Advocate Health Care, Illinois' largest hospital network, saw its uncollectible accounts increase more than 22% in 2016, to $269.5 million, or about 5% of its overall revenue. The spike is related to an increase in deductibles and overall patient financial responsibility under today's insurance plans, David Szandzik, vice president of revenue cycle for Downers Grove-based Advocate, says by email.
Swedish Covenant Hospital, one of the largest and oldest community hospitals in Chicago, watched its bad debt skyrocket by 71%, to $11.2 million, in 2015, the most recent year for which numbers are available. At Lurie Children's Hospital, bad debt increased 22%, to $11.5 million, in 2015.
If a Republican Obamacare replacement bill had passed, unpaid bills would have continued to rise, Szandzik said, citing the nonpartisan Congressional Budget Office's estimate that the scuttled proposal would have increased the number of uninsured Americans by 24 million by 2026. "We are concerned the number of uninsured patients and both uncompensated care and bad debt (would) rise significantly," he writes.
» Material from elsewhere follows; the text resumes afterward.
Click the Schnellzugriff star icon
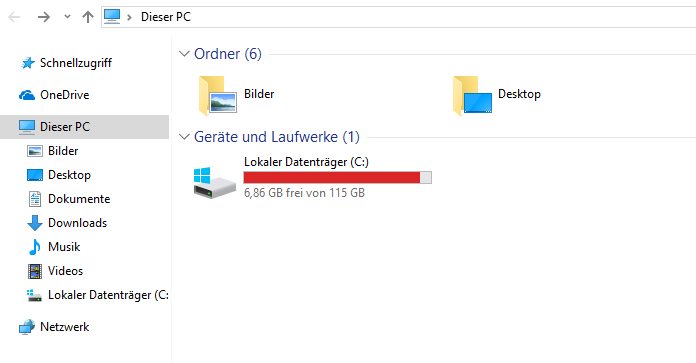The image size is (696, 363). tap(28, 63)
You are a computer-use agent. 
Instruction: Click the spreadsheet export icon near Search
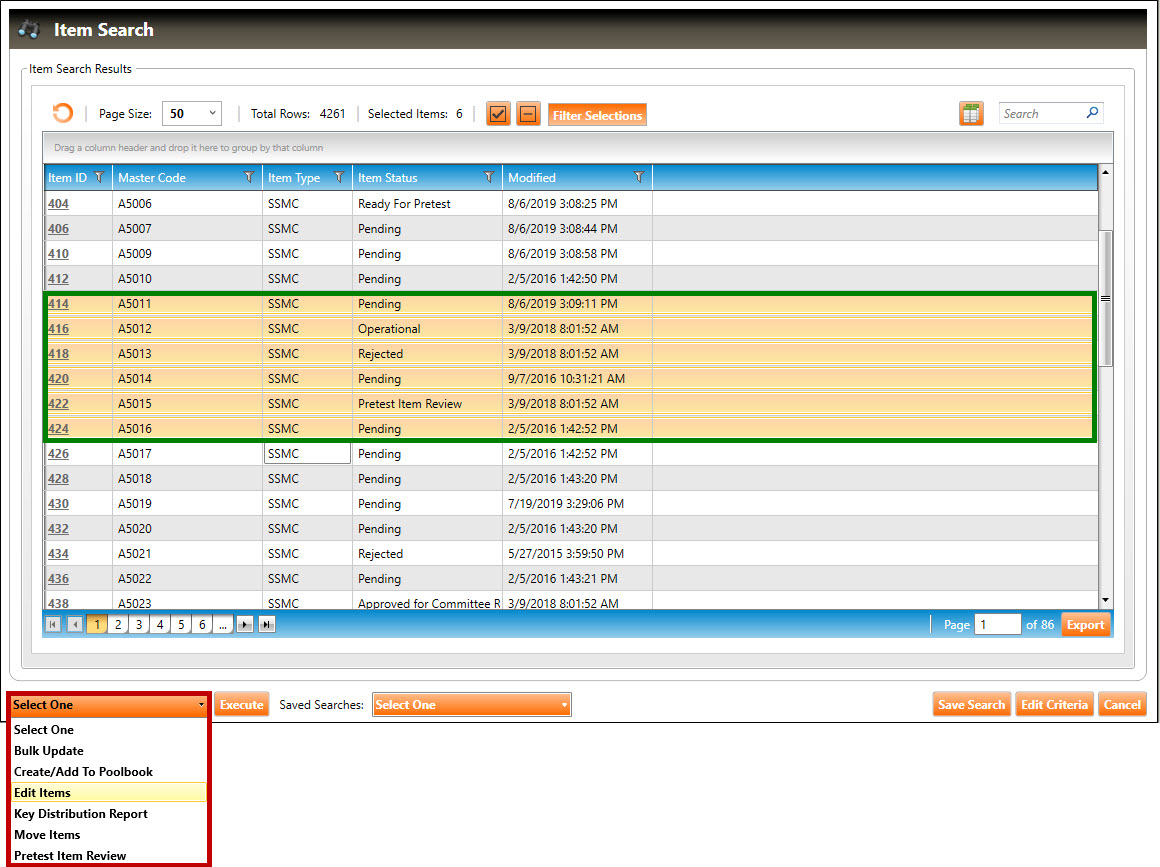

(Uncompensated care is the term hospitals use to describe both bad debt, which they define as any bill not paid in full, and charity care, which is provided to uninsured low-income consumers and doesn't even get billed. Since the Affordable Care Act's implementation, Szandzik says charity care has gone down as more Illinois residents gained insurance, while bad debt is going up, due largely to high-deductible plans.)